Já citei algumas vezes. A sociedade mudou, os anseios do povo mudaram, mas a visão de alguns profissionais de Educação Física não. Segundo Barbanti, “o profissional de Educação Física não tem a preocupação de oferecer conhecimento adequado sobre o relacionamento entre a prática de exercício e a saúde”. Não são todos, mas os que não têm essa preocupação o fazem para sobreviver e acabam também seduzidos a prescrever programas visando apenas corpo bonito. Como a grande maioria das pessoas não consegue o tão sonhado corpo das revistas, acabam desistindo.
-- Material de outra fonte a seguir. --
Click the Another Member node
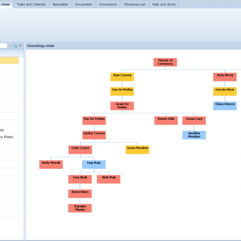This screenshot has width=241, height=241. pos(194,135)
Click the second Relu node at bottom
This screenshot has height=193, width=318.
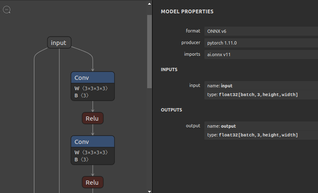[92, 182]
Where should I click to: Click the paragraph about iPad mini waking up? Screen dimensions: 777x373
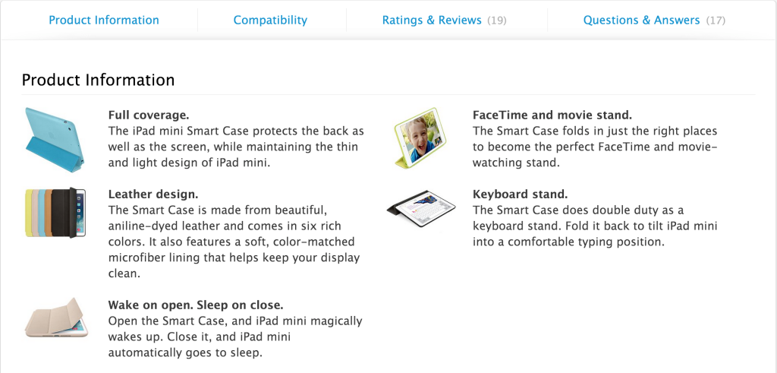(x=235, y=337)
É um nicho de mercado que na verdade procura na atividade física realmente a saúde.

Ter saúde verdadeiramente não significa exibir um corpo rigorosamente perfeito. Não podemos esquecer que somos corpo e mente. De que adianta ser “belíssima” ou “belíssimo” sem nada dentro da cabeça? A maioria das pessoas está estressada encurralada pela cobrança cada vez maior do trabalho e da tecnologia da informação.
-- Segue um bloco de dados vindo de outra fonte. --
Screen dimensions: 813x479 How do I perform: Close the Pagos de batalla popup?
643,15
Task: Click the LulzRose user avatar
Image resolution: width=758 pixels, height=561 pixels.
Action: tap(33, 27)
Para mudar isso é preciso que os profissionais de saúde, incluído os de Educação Física, invistam na Educação do corpo como meio de promoção ao bem estar sem necessariamente estar atrelado à estética ou um padrão de corpo ditado pela mídia. Já disse em outras matérias que o profissional de Educação Física “tem a faca e o queijo na mão”. É nele que a população confia num primeiro momento sendo um potencial formador de opinião e elemento capaz de mudar essa tendência que estamos apreciando na mídia. Até às políticas públicas é preciso estar de olhos bem abertos porque na maioria das vezes quando elas acontecem têm intenções de promover os sistemas de governo, e não a preocupação real com a saúde do cidadão. Quantos governos ao longo da história usaram esse artifício? Estamos assistindo pacificamente a inversão dos valores na saúde e de alguns profissionais que dela cuidam escondidos na suposta felicidade das aparências.

É preciso estar atento. Profissional de saúde que faz propaganda de um produto “emagrecedor” é passível de problemas com a justiça, pois tem obrigação de saber se o produto tem ou não respaldo científico.
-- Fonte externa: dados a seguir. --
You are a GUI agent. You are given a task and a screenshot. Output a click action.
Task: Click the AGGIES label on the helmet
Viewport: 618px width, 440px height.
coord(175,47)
Para refletir: O encontro freqüente com o perigo faz parte da vida. Só os fortes e audaciosos vencem cada obstáculo tornando-os cada vez menos assustadores. Moraes 2008.

Sobre a Ética – O profissional de saúde deve estar sempre comprometido com a seriedade prestando o melhor serviço a um número cada vez maior de pessoas. Se não for assim é melhor escolher outra profissão.